__ACTION ITEM__
From the first line to the last, output the records exactly and drop any images.

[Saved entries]
>>
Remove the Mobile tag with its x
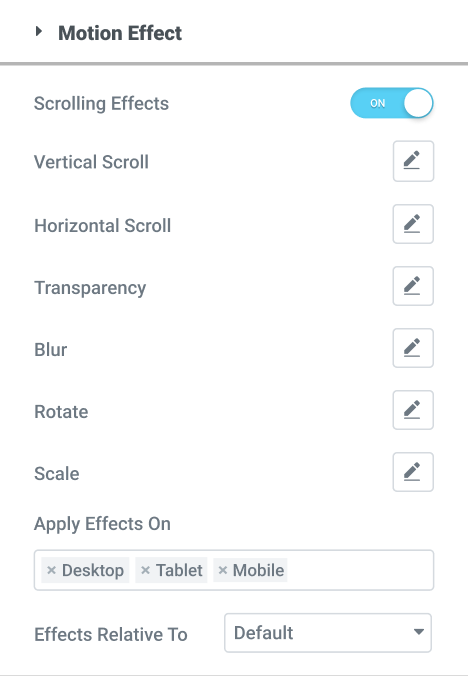click(222, 570)
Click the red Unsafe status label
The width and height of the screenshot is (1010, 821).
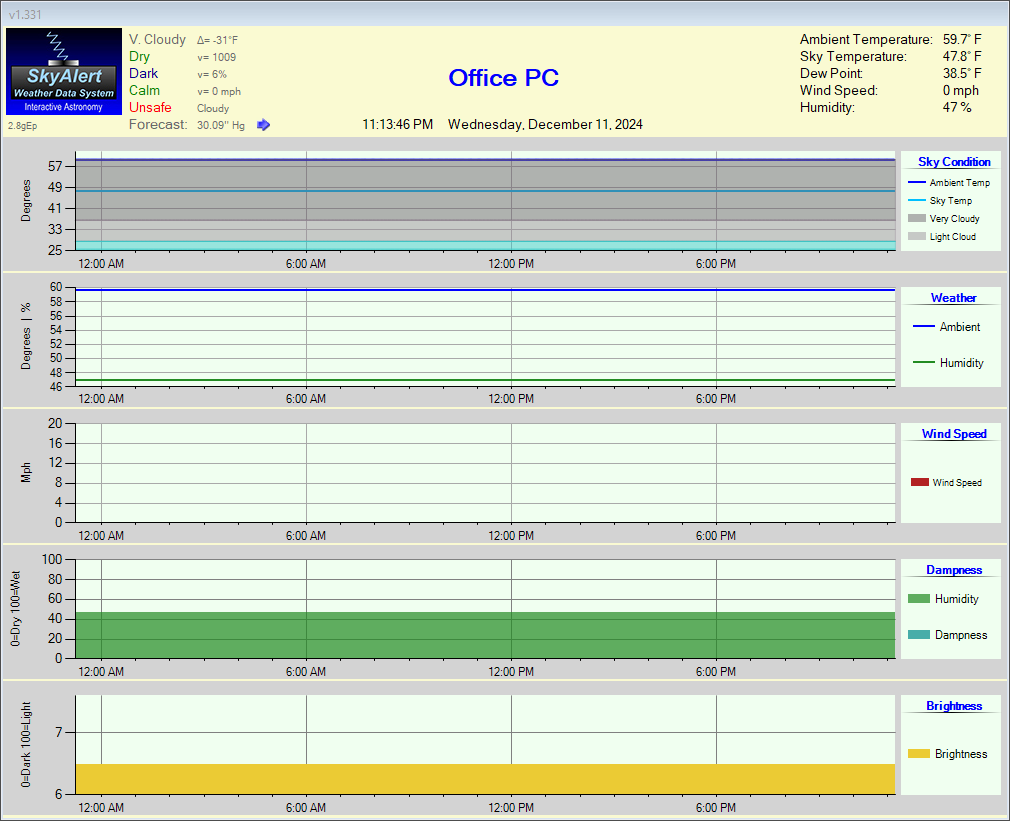pyautogui.click(x=150, y=108)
<<
__SOLUTION BELOW__
Remove the Mobile tag with its x
click(222, 570)
Click the red Unsafe status label
The width and height of the screenshot is (1010, 821).
pyautogui.click(x=150, y=108)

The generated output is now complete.